§ Document extract:

Chris Raines: Having a more sophisticated look. Another thing is, your goal's on your site. If the core updates happens and it lasts for a month, you're getting less traffic, but the same amount of leads and sales, did it really hurt you? Another one might be bot traffic or something like that. Maybe Google's getting smarter at cleaning out bots and weird segments of traffic that are just spammy. Maybe that's the only thing that went away. Maybe you got to do a better job of filtering that out on Google analytics or something.
Chris Raines: Just overall, freak out a little bit, but then look... Allow yourself to freak out a little bit and then look at the data and say, "Okay, what have we really lost here? How are we performing in terms of the KPIs of the website?" And you might find that it's not as bad as you think it is.
Michael Utley: Yeah, that's a good point. We've definitely seen that before where we might be running a little bit hot. It's not uncommon for us with search engine optimization, as part of what we do, to sort of dominate for a category nationally, even when we're focused on, say, the Boston area for a set of healthcare practices that cover maybe three states. It's not uncommon for us to see one of our sites run hot. For Google to cut out a lot of out-of-area traffic and rankings for us, not really a real problem, but it sure feels bad to explain that chart.

§ Records shown:

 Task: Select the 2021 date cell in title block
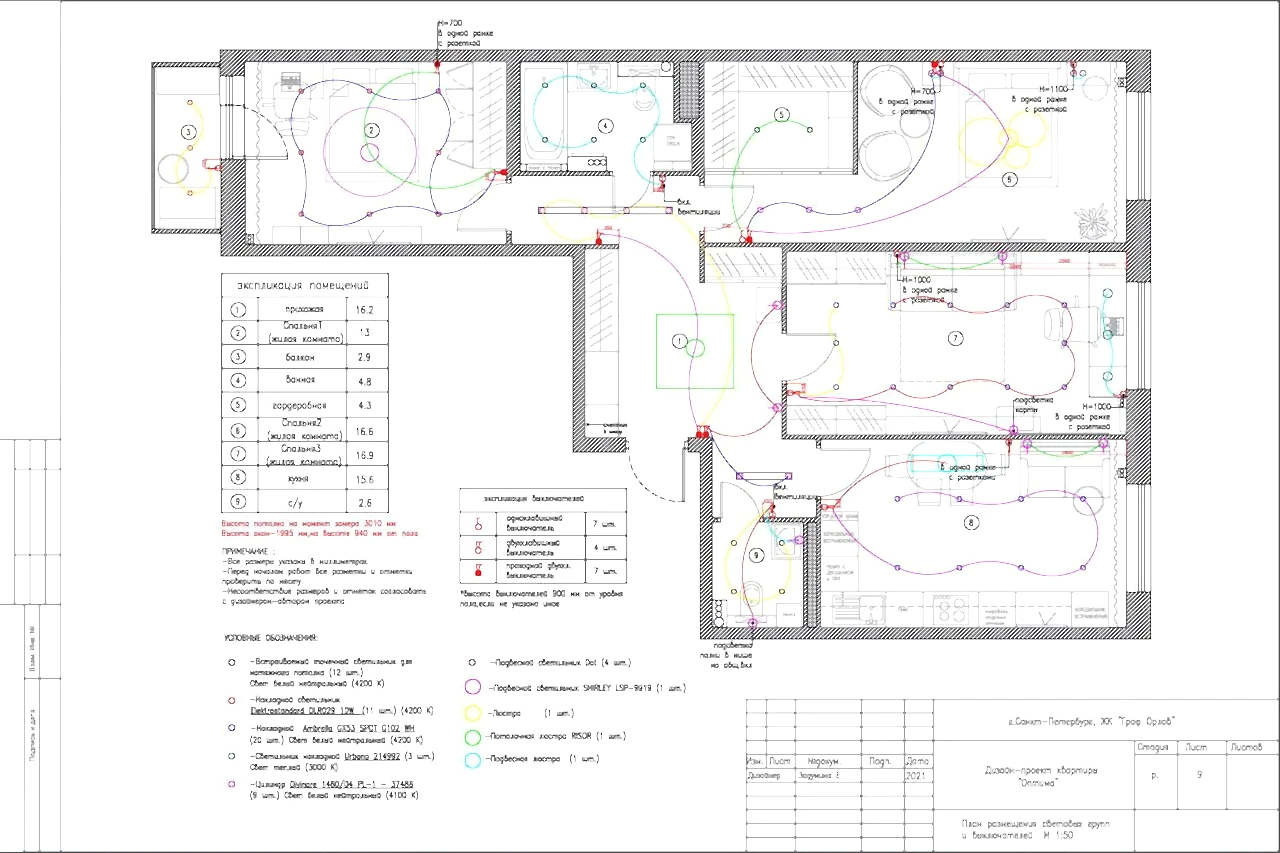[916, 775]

...

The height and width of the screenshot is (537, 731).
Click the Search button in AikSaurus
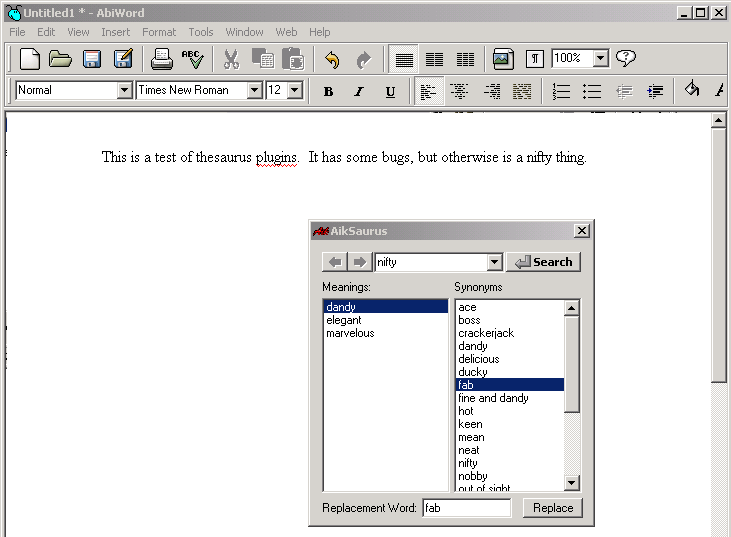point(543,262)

==

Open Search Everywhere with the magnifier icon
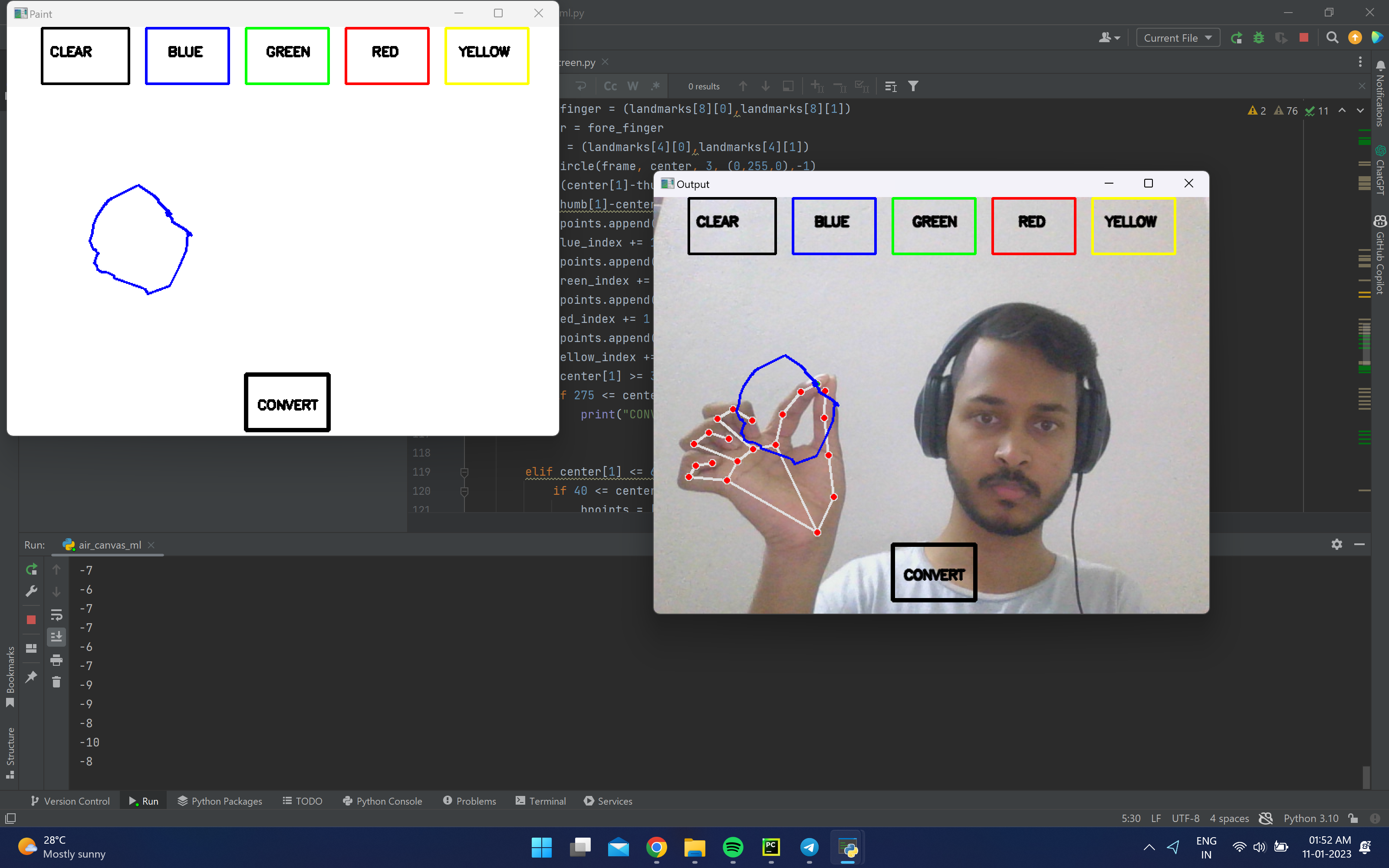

§ Challenge A:
In the transcript, which area does Michael Utley give as an example of a regional focus?
§ Challenge B:
In the listing, rewrite the lines starting with the one containing "The height and" and going on through the one containing "point(543,262)", swapping "Search button" for "Find button" and changing nothing else. Give only those lines, and leave the pictures out.
The transcript and the listing have no connection to each other.

§ Final answer A:
The Boston area.

§ Final answer B:
The height and width of the screenshot is (537, 731).
Click the Find button in AikSaurus
point(543,262)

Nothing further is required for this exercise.